入侵检测与防护
    1、入侵检测与防护的技术主要有两种：入侵检测系统（Instrusion Detection System,IDS）和入侵防护系(InstrusionPreventionSystem,IPS)
    2、入侵检测的基本模型是PDR模型，其思想是防护时间大于检测时间和响应时间。
    3、针对静态的系统安全模型提出了“动态安全模型（P2DR）”.P2DR模型包含4个主要部分：Policy(安全策略),Protection(防护),Detection(检测)和Response(响应)
 
    4、入侵检测技术主要分为两大类型：异常入侵检测和误用入侵检测。
    5、入侵检测系统的体系结构大致可以分为基于主机型（Host-Based）、基于网络型（Network-Based）和基于主体型（Agent-Based）三种。
    6、基于主机入侵检测系统的检测原理是根据主机的审计数据和系统的日志发现可疑事件，检测系统可以运行在被检测的主机或单独的主机上。
    7、基于网络的入侵检测系统是根据网络流量、协议分析、简单网络管理协议信息等数据检测入侵，如Netstat检测就是基于网络型的。
    8、基于主体的入侵检测系统主要的方法是采用相互独立运行的进程组（称为自治主体）分别负责检测，通过训练这些主体，并观察系统行为，然后将这些主体认为是异常的行为标记出来，并将检测结果传送到检测中心。
    9、异常检测的方法有统计方法、预测模式生成、专家系统、神经网络、用户意图识别、数据挖掘和计算机免疫学方法等。
    10、误用检测一般是由计算机安全专家首先对攻击情况和系统漏洞进行分析和分类，然后手工的编写相应的检测规则和特征模型。
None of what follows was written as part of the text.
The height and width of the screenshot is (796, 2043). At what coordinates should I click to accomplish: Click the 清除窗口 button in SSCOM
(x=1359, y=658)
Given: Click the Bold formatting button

    11、Snort的配置有3个主要模式：嗅探（Sniffer）、包记录（PacketLogger）和网络入侵检测（Network Instrusion Detection）.嗅探模式主要是读取网络上的数据包并在控制台上用数据流不断地显示出来；包记录模式把数据包记录在磁带上；网络入侵检测模式是最复杂最难配置的，它可以分析网流量与用户定义的规则设置进行匹配然后根据结果指行相应的操作。